I agree that using readable slugs, derived from the badge name, needs some clever solution:

  1. To translate the name to a slug that does not require URL encoding (sanitization)
  2. To make redirects work without admin intervention

Sanitization

If you look at the URL of this thread (https://discussion.fedoraproject.org/t/what-should-we-use-in-the-url-slugs-in-badges-2-0/85289), it does essentially the same. Yes, there is some numeric identifier attached to the URL. But the URL itself conveys information regarding the topic that is being referenced. I find that incredibly useful when looking at the link without context. It tells me what the subject of the discussion is without having to visit the URL.

I think that would be very helpful for badges URLs as well. The many dashes, if you look at the URL of this thread, don’t bother me. It’s easy to translate back to the subject.

Redirects

Redirects must not require admin intervention. Let’s take that as a prerequisite.

Circling back to Discourse: when a topic gets renamed or relocated, I’m sure there’s something clever going on that all the Old URLs remain valid and are being redirected to the new URL. It does not require any admin intervention. I’m not sure how it’s done exactly and what software stack is involved, but somehow the app emits redirects.

Is that not possible to implement in the framework we are using for badges?

Regarding the other options:

UUIDs

If we do decide to use UUIDs, I agree they should be short. I think 8 (4,294,967,296 possible values) or even 6 (16,777,216 possible values) should serve as well until Badges 3.0. :wink:

I can also understand most of the points you make from a developer’s point of view. My motivation, and the purpose of this discussion, is to balance it against the user perspective.

I don’t think the current particularities are keeping people from suggesting badge series or wanting to extend single badges into a series. After all it’s the friendly badges admins that have to implement it.
Not being able to implement a badge series due to lack of rule definitions is more common, I believe. That could be either the source not emitting usable messages on the bus or not emitting messages at all (e.g. https://pagure.io/fedora-badges/issue/21), or the messages or rule definition not being fine grained enough to extract the required information for awarding the badge to the actual person that should be awarded (e.g. PR#806: Retire Long Life to Pagure badges - fedora-badges - Pagure.io).

* * * * * * * * *

Task requirements:
[A] Reproduce word for word everything in the forum post on badge URL slugs from "If we do decide" down to "to implement it.".
[B] Write the next part of the forum post on badge URL slugs, picking up after its last sentence.

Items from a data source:
* * * * * * * * *

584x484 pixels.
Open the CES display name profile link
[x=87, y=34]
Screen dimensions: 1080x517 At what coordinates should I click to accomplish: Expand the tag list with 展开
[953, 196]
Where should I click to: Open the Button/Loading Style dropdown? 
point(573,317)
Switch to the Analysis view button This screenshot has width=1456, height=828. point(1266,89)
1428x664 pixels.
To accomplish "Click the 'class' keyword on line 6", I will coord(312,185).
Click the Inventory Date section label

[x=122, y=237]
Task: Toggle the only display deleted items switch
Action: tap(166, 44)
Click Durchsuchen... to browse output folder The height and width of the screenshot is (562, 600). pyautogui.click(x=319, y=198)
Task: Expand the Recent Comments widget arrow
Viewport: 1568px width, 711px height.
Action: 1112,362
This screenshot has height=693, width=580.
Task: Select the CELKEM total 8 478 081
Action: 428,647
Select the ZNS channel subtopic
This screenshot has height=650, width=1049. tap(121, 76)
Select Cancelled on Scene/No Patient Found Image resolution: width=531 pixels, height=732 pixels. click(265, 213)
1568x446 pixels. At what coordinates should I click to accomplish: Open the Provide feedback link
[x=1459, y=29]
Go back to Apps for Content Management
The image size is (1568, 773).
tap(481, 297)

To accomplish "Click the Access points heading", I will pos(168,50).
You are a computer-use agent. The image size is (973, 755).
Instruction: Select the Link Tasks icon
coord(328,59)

* * * * * * * * *

Solved tasks:
[A]
If we do decide to use UUIDs, I agree they should be short. I think 8 (4,294,967,296 possible values) or even 6 (16,777,216 possible values) should serve as well until Badges 3.0. :wink:

I can also understand most of the points you make from a developer’s point of view. My motivation, and the purpose of this discussion, is to balance it against the user perspective.

I don’t think the current particularities are keeping people from suggesting badge series or wanting to extend single badges into a series. After all it’s the friendly badges admins that have to implement it.

[B]
I’m not sure I follow you on this one. I think it departs from the point of view that redirects require admin intervention. When that is handled internally, Badges 2.0 will be perfectly reproducible.

Numeric IDs

I don’t think there is any requirement for the IDs to be consistently incremental. All that is required is uniqueness. So, as long as the IDs match the ID in the database, we are fine, however many gaps there may be in between.

There may even be an advantage in having a direct 1:1 relation to IDs in the database. UUIDs do not need to be generated. UUIDs do not have to be looked up to derive the IDs as used in the database. All that should reduce load on the server and the database backend. It might not matter much given modern day hardware, but a step not taken is a step that cannot fail or cause problems.


And the price for most footnotes in relation to words written goes to - drumroll - @t0xic0der ! :tada: :grin:

1 Like

Following up on the discussion that @gui1ty, @thunderbirdtr, @lenkaseg, @sumantrom and myself today, we decided to go ahead with the use of UUIDs to identify the badges uniquely and to have them as the URLs for them. As much as we wanted to implement redirects for the badges’ URLs to factor in the renaming of the badges, we decided that it is a “nice-to-have” feature that we, in the shortage of human efforts, are better off not dedicated resources to at the moment.

Folks who are tagged - please feel free to correct me or add stuff that I probably missed out on from this morning/afternoon’s discussion.

2 Likes

My success criteria here is that it should be possible to edit a badge’s title without the old URL either breaking or the new URL being wrong.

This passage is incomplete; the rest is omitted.